Stated task:
Arrange every line of the records below into a numbered list, skipping any blank lines.

Supplied data:
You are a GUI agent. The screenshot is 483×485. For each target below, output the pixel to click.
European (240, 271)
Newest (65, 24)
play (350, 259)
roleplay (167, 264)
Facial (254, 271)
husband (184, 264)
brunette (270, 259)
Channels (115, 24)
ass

Written response:
1. You are a GUI agent. The screenshot is 483×485. For each target below, output the pixel to click.
2. European (240, 271)
3. Newest (65, 24)
4. play (350, 259)
5. roleplay (167, 264)
6. Facial (254, 271)
7. husband (184, 264)
8. brunette (270, 259)
9. Channels (115, 24)
10. ass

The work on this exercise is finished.